● **Given passage**
You already know how I feel about the Quilt album. Now here's a chance to watch the kids themselves in action. They seem to smile a lot. Hippies.

Friday, November 14, 2014

Hey daddy-o, I don't wanna go down to the Basement (Tapes)

A couple of weeks ago in the New Yorker, Sasha Frere-Jones had an admirable go at parsing the "Complete Basement Tapes" (possible alternative title to the article: "The Basement Tapes: Their Part in My Downfall"). You can read that article here.

This is not the first time Dylan has appeared in the magazine. Ellen Willis wrote at least a couple of pieces during her stint as its rock music critic. And Nat Hentoff wrote one of the magazine's "Profiles" on him in 1964. Hentoff followed his subject around during the recording of "Another Side of Bob Dylan", although the article itself seems not to have appeared until a month or so after the album was released (if Wikipedia can be trusted). Well, things moved more slowly back then. Presumably Dylan, as interview subject, did his usual amount of dissembling: it would be interesting to know what the fabled fact-checking department made of it all.

The Hentoff piece was reprinted in the book of interviews "Dylan on Dylan", but my preference (pathetic as it may be) is to read New Yorker articles in situ, typed using the actual New Yorker typeface, and in their original context, i.e., surrounded by magazine ads of the period. (Like, uh, "Go ahead, be a narcissist". Woah.) Anyway, I made a PDF of it, and you can get that from the Dropbox, at least for a little while.

You're welcome.

Saturday, November 08, 2014

Song of the day

"Tempus Fugit", by The Cannanes.

● **Material provided**
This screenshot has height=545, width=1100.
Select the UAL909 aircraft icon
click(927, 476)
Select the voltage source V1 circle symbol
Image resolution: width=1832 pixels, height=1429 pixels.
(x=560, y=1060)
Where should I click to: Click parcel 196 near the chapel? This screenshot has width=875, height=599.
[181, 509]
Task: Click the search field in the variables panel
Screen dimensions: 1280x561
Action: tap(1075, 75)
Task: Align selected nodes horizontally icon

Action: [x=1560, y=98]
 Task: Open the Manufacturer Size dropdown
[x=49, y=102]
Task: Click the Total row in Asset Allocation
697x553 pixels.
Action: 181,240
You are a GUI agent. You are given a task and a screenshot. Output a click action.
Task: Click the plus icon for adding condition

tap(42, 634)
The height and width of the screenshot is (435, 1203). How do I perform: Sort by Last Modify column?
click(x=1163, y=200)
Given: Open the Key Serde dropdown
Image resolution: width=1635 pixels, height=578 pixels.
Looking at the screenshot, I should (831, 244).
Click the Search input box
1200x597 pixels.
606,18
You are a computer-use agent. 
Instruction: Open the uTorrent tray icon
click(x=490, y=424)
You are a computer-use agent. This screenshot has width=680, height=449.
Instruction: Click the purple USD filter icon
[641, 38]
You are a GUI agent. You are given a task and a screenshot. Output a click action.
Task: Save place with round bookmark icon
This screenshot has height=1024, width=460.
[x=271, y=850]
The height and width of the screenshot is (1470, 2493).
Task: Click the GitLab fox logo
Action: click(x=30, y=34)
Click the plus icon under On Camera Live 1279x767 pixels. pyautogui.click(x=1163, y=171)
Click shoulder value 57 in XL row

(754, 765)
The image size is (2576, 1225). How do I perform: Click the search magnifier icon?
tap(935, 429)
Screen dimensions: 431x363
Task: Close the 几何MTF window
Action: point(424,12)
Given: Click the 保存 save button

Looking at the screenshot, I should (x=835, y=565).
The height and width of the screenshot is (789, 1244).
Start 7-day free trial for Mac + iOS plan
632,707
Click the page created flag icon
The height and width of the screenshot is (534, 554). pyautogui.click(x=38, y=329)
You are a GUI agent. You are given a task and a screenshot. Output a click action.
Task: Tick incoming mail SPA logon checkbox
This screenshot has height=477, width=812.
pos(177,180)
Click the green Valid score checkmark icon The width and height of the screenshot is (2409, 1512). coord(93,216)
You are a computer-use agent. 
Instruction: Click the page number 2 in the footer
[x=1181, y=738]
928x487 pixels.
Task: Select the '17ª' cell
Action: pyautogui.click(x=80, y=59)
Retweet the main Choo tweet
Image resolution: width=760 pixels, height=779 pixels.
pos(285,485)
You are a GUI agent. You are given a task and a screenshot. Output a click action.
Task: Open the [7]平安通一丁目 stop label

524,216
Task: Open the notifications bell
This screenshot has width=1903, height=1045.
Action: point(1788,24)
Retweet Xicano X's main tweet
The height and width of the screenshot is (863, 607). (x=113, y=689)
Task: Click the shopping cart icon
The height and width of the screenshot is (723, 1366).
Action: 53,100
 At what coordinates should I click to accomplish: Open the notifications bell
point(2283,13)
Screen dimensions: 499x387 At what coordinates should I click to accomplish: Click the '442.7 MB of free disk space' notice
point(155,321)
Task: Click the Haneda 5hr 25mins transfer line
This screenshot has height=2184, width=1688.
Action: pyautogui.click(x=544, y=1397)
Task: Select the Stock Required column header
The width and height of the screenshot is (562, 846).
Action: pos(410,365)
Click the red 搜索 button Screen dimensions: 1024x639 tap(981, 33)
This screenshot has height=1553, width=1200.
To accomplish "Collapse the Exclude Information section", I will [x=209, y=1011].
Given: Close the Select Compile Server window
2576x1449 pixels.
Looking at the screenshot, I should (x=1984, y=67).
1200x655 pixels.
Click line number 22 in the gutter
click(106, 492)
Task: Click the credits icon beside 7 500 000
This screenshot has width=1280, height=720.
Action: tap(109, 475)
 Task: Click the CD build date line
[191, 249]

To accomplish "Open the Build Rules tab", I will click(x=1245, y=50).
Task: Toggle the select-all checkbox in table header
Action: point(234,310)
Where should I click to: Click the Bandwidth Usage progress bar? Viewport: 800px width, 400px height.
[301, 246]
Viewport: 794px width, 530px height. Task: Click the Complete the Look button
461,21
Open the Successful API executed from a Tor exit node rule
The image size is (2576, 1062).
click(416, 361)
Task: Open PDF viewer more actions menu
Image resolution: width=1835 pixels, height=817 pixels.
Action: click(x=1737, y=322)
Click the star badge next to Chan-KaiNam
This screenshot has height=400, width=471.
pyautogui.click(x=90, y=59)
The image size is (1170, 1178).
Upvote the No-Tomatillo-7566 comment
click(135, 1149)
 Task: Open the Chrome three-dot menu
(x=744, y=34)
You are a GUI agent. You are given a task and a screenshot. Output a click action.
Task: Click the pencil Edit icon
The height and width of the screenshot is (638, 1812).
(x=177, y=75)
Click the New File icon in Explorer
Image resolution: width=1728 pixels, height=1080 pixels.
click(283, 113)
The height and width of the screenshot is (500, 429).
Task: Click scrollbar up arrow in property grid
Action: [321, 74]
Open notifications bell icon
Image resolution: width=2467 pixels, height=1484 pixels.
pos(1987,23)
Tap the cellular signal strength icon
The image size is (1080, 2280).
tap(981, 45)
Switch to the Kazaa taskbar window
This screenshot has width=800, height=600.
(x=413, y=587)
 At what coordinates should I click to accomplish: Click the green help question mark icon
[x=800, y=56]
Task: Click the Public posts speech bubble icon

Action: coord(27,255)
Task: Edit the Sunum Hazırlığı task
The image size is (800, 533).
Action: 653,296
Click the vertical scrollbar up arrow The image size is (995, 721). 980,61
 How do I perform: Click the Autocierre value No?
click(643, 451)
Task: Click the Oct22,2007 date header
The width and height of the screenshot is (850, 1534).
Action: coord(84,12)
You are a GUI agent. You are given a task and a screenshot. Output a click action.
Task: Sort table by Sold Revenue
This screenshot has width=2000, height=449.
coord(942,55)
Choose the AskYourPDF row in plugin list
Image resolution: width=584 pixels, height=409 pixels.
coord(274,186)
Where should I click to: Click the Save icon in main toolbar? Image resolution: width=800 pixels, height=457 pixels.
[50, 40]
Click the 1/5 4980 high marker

● **What you are asked to do**
According to the blog post about the Basement Tapes, which album was Bob Dylan recording while Nat Hentoff followed him around? You won't need the lines for this.

● **Response to the exercise**
"Another Side of Bob Dylan"